In fact, the attempts which have often been made to refer the principle of Carnot to mechanics have not given convincing results. It has nearly always been necessary to introduce into the attempt some new hypothesis independent of the fundamental hypotheses of ordinary mechanics, and equivalent, in reality, to one of the postulates on which the ordinary exposition of the second law of thermodynamics is founded. Helmholtz, in a justly celebrated theory, endeavoured to fit the principle of Carnot into the principle of least action; but the difficulties regarding the mechanical interpretation of the irreversibility of physical phenomena remain entire. Looking at the question, however, from the point of view at which the partisans of the kinetic theories of matter place themselves, the principle is viewed in a new aspect. Gibbs and afterwards Boltzmann and Professor Planck have put forward some very interesting ideas on this subject. By following the route they have traced, we come to consider the principle as pointing out to us that a given system tends towards the configuration presented by the maximum probability, and, numerically, the entropy would even be the logarithm of this probability. Thus two different gaseous masses, enclosed in two separate receptacles which have just been placed in communication, diffuse themselves one through the other, and it is highly improbable that, in their mutual shocks, both kinds of molecules should take a distribution of velocities which reduce them by a spontaneous phenomenon to the initial state.

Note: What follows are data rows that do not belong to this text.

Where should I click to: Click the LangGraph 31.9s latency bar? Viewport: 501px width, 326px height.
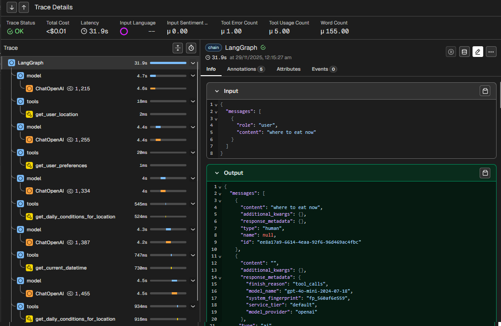[x=168, y=63]
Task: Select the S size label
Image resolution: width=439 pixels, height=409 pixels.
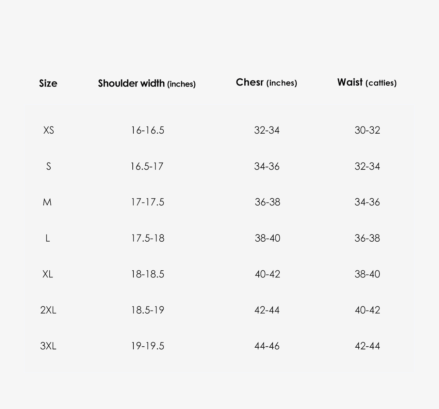Action: tap(48, 166)
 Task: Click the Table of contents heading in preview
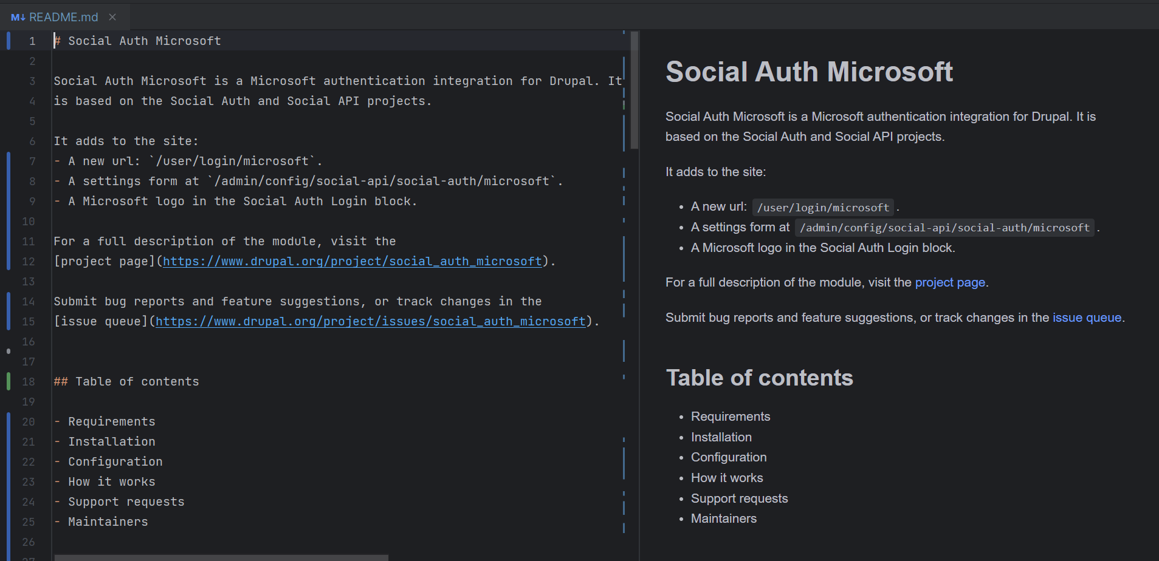pos(759,378)
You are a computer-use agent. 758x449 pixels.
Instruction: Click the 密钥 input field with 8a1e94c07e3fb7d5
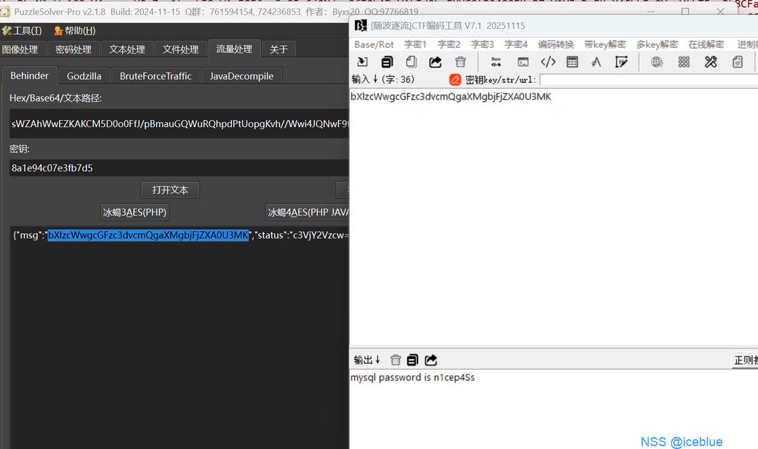point(176,168)
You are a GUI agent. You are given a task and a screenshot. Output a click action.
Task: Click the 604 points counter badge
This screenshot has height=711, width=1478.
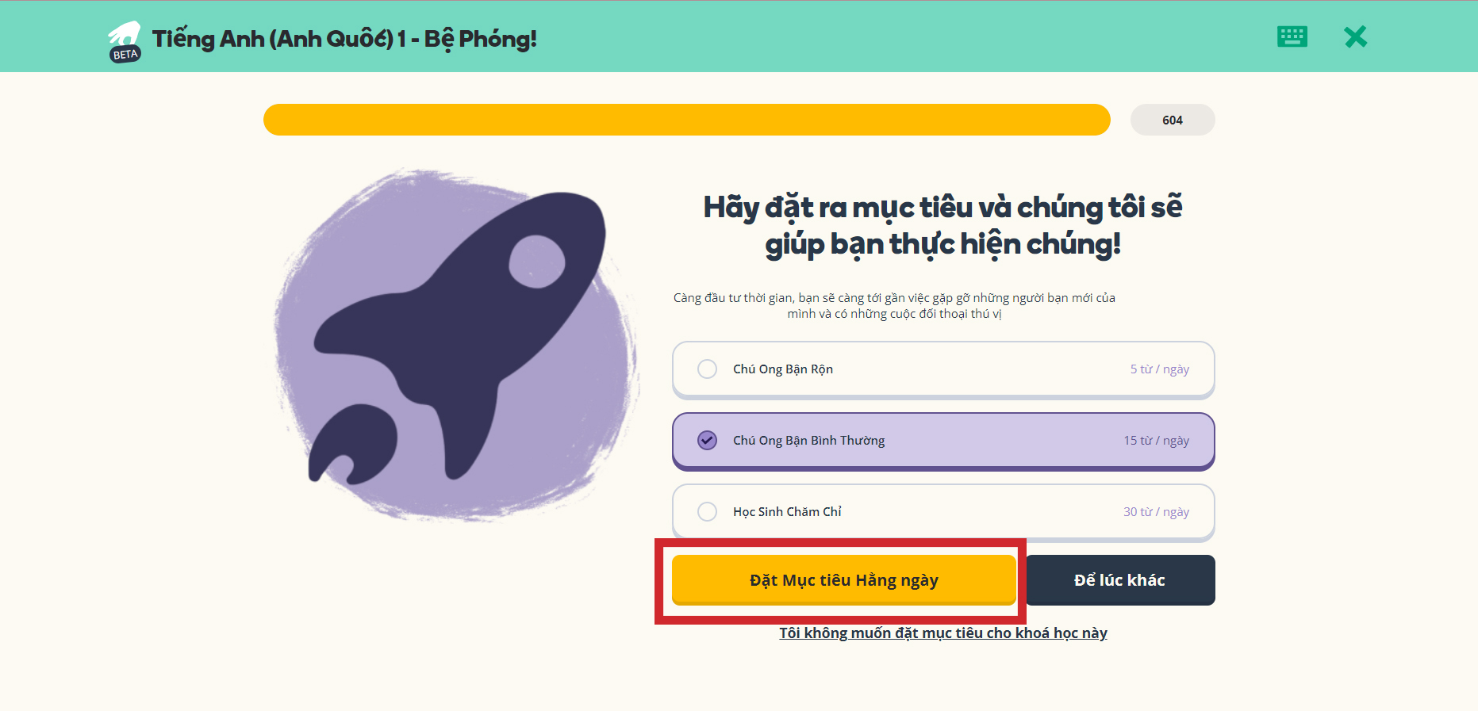point(1173,120)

We should have to wait a very long time for so extraordinary a concourse of circumstances, but, in strictness, it would not be impossible. The principle would only be a law of probability. Yet this probability is all the greater the more considerable is the number of molecules itself. In the phenomena habitually dealt with, this number is such that, practically, the variation of entropy in a constant sense takes, so to speak, the character of absolute certainty.

But there may be exceptional cases where the complexity of the system becomes insufficient for the application of the principle of Carnot;—as in the case of the curious movements of small particles suspended in a liquid which are known by the name of Brownian movements and can be observed under the microscope. The agitation here really seems, as M. Gouy has remarked, to be produced and continued indefinitely, regardless of any difference in temperature; and we seem to witness the incessant motion, in an isothermal medium, of the particles which constitute matter. Perhaps, however, we find ourselves already in conditions where the too great simplicity of the distribution of the molecules deprives the principle of its value.

M. Lippmann has in the same way shown that, on the kinetic hypothesis, it is possible to construct such mechanisms that we can so take cognizance of molecular movements that vis viva can be taken from them. The mechanisms of M. Lippmann are not, like the celebrated apparatus at one time devised by Maxwell, purely hypothetical. They do not suppose a partition with a hole impossible to be bored through matter where the molecular spaces would be larger than the hole itself. They have finite dimensions. Thus M. Lippmann considers a vase full of oxygen at a constant temperature. In the interior of this vase is placed a small copper ring, and the whole is set in a magnetic field. The oxygen molecules are, as we know, magnetic, and when passing through the interior of the ring they produce in this ring an induced current. During this time, it is true, other molecules emerge from the space enclosed by the circuit; but the two effects do not counterbalance each other, and the resulting current is maintained. There is elevation of temperature in the circuit in accordance with Joule's law; and this phenomenon, under such conditions, is incompatible with the principle of Carnot.

It is possible—and that, I think, is M. Lippmann's idea—to draw from his very ingenious criticism an objection to the kinetic theory, if we admit the absolute value of the principle; but we may also suppose that here again we are in presence of a system where the prescribed conditions diminish the complexity and render it, consequently, less probable that the evolution is always effected in the same direction.

In whatever way you look at it, the principle of Carnot furnishes, in the immense majority of cases, a very sure guide in which physicists continue to have the most entire confidence.

§ 4. THERMODYNAMICS

To apply the two fundamental principles of thermodynamics, various methods may be employed, equivalent in the main, but presenting as the cases vary a greater or less convenience.

In recording, with the aid of the two quantities, energy and entropy, the relations which translate analytically the two principles, we obtain two relations between the coefficients which occur in a given phenomenon; but it may be easier and also more suggestive to employ various functions of these quantities. In a memoir, of which some extracts appeared as early as 1869, a modest scholar, M. Massieu, indicated in particular a remarkable function which he termed a characteristic function, and by the employment of which calculations are simplified in certain cases.

In the same way J.W. Gibbs, in 1875 and 1878, then Helmholtz in 1882, and, in France, M. Duhem, from the year 1886 onward, have published works, at first ill understood, of which the renown was, however, considerable in the sequel, and in which they made use of analogous functions under the names of available energy, free energy, or internal thermodynamic potential. The magnitude thus designated, attaching, as a consequence of the two principles, to all states of the system, is perfectly determined when the temperature and other normal variables are known. It allows us, by calculations often very easy, to fix the conditions necessary and sufficient for the maintenance of the system in equilibrium by foreign bodies taken at the same temperature as itself.